What a stunner! Hope this is resolved quickly and the owner is reunited with Jake.


----------



## Tinseltoes (26 October 2011)

Lovely looking horse.Hope he is found soon and reunited with his owner.


----------



## MHOL (2 November 2011)

If it is to be believed that the whereabouts of Jake are known,  but money being demanded for his return to his distraught owner, police now are involved.


----------



## CeeBee (2 November 2011)

Fingers crossed this will now be resolved swiftly for Jake and owner


----------



## MHOL (2 November 2011)

Jake is safely returned to his owner but £2000 had to be handed over to buy her own property back even with the police in attendance.


----------



## fatpiggy (2 November 2011)

I'm glad he is back home safe, but I'm afraid the "new" owner is guilty of extortion.  I completely understand that they may have bought him in good faith, but a stolen horse is a stolen horse and they cannot by law demand payment from the original owner.  Its exactly the same if you buy a stolen car in good faith.


----------



## MHOL (2 November 2011)

fatpiggy said:



			I'm glad he is back home safe, but I'm afraid the "new" owner is guilty of extortion.  I completely understand that they may have bought him in good faith, but a stolen horse is a stolen horse and they cannot by law demand payment from the original owner.  Its exactly the same if you buy a stolen car in good faith.
		
Click to expand...

He was on loan, his owner still owned him, she lent him to the person who demanded £2000 for his return and the police were there


----------



## cally6008 (2 November 2011)

disgusting behaviour by loaner and police


----------



## Tinseltoes (2 November 2011)

cally6008 said:



			disgusting behaviour by loaner and police
		
Click to expand...

Exactly.
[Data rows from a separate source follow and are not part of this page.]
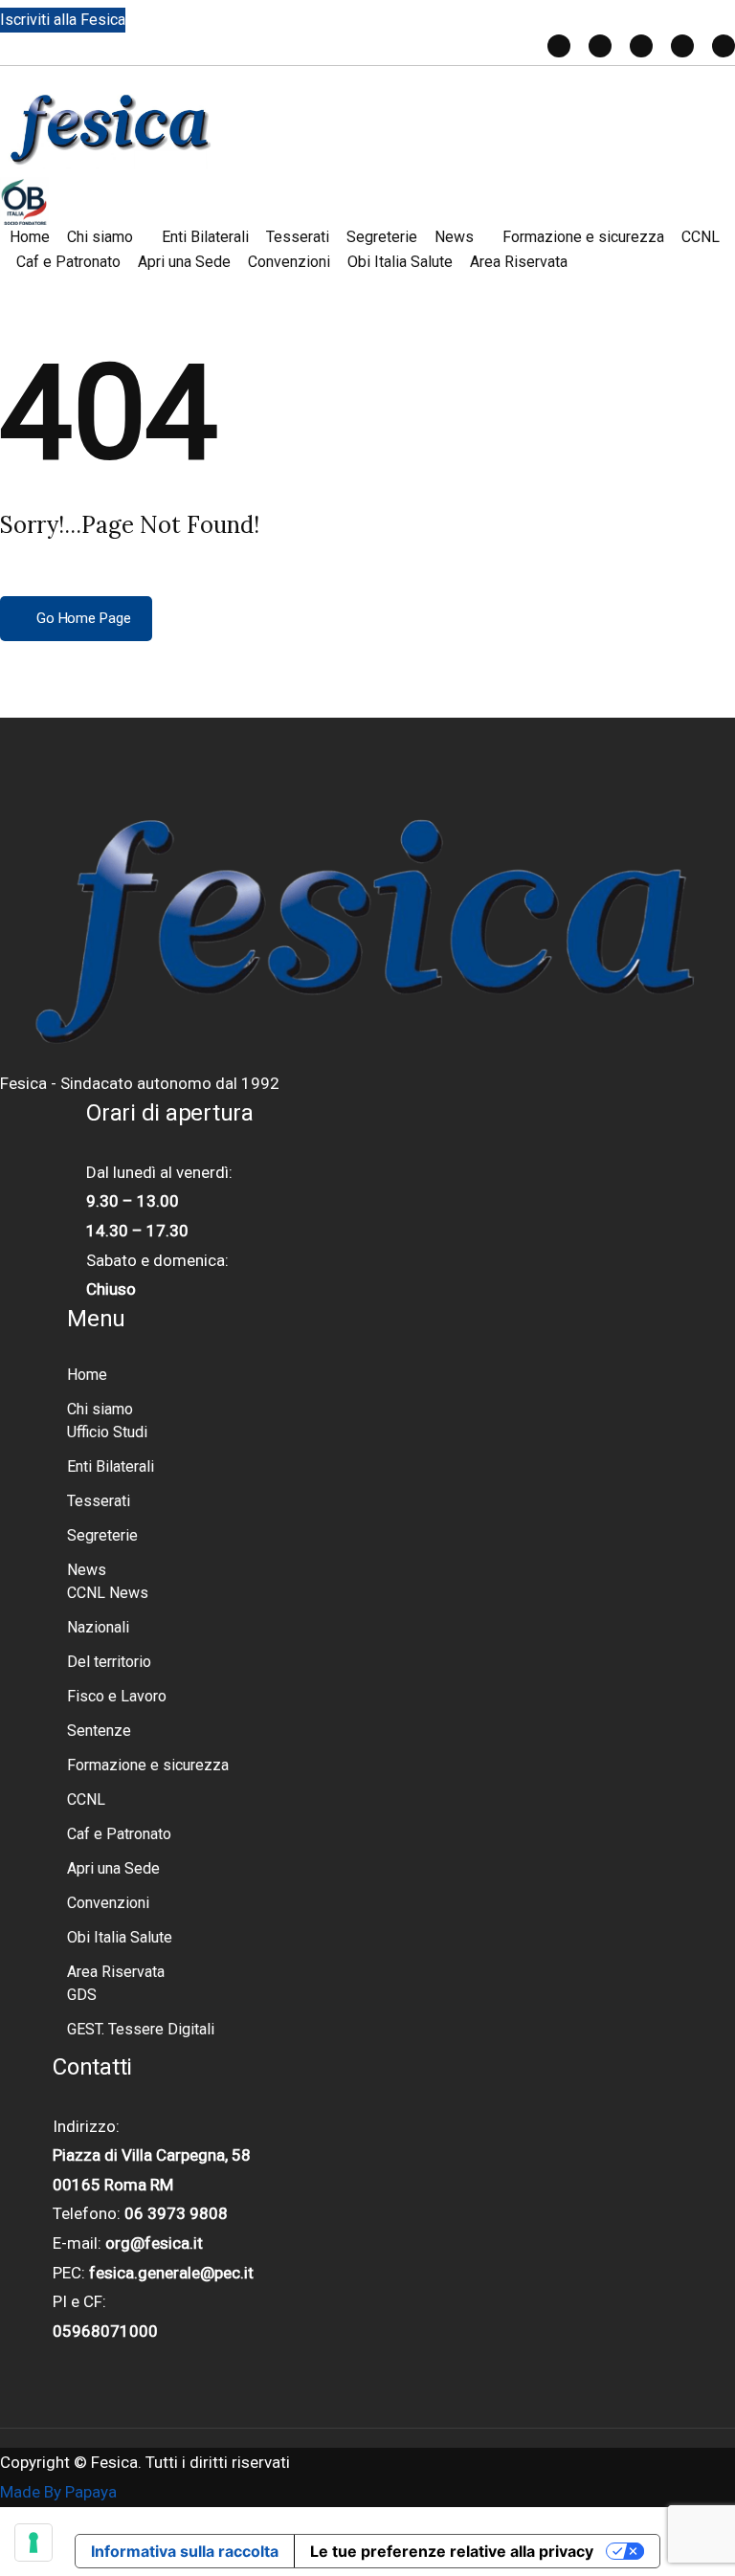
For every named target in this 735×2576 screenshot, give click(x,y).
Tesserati (297, 237)
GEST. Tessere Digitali (140, 2029)
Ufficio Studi (107, 1432)
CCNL (700, 237)
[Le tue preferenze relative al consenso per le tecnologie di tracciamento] (33, 2542)
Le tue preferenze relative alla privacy (451, 2551)
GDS (82, 1995)
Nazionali (98, 1627)
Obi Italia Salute (400, 262)
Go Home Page (82, 618)
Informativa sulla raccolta (184, 2551)
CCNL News (107, 1593)
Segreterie (381, 237)
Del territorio (109, 1662)
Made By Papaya (58, 2491)
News (454, 237)
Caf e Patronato (68, 262)
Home (30, 237)
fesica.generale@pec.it (171, 2272)
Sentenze (99, 1730)
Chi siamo (100, 237)
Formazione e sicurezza (583, 237)
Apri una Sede (184, 262)
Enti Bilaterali (205, 237)
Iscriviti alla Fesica (62, 20)
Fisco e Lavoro (117, 1696)
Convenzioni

Id take them to small claims court.What a cheek.


----------



## itsonlyme (2 November 2011)

I don't understand how they could possibly get away with that! Over my dead body would i buy my own horse back. I'd go to prison for forcefully taking him back, however that may be. I hope they get their money back. The police should be ashamed of themselves. :-\


----------



## Roasted Chestnuts (2 November 2011)

Thats LUDICROUS!!! What the heck were the police doing??? She owned the horse!!!

I wouldnt have paid it, I would just have turned up and taken the bleeding horse!! No matter how many padlocks or chains I had to cut 

Poor owner, I wouldnt be letting that lie!!


----------



## digitalangel (3 October 2013)

Sorry to bring up old thread - but if the owner of this horse wants to contact me, i have numerous dealings with this horrible woman including involvement of the RSPCA. She has been doing this for years and wont stop!


----------



## jumpsat (31 January 2014)

MHOL said:



			He was on loan, his owner still owned him, she lent him to the person who demanded £2000 for his return and the police were there
		
Click to expand...

could  i have your mail number  to talk direct im very interested in what you said   cheers


----------



## Moya_999 (31 January 2014)

MHOL said:








Click to expand...

OMG he is a real stunner


----------



## Mince Pie (31 January 2014)

This thread is over 2 years old, the horse is recovered.


----------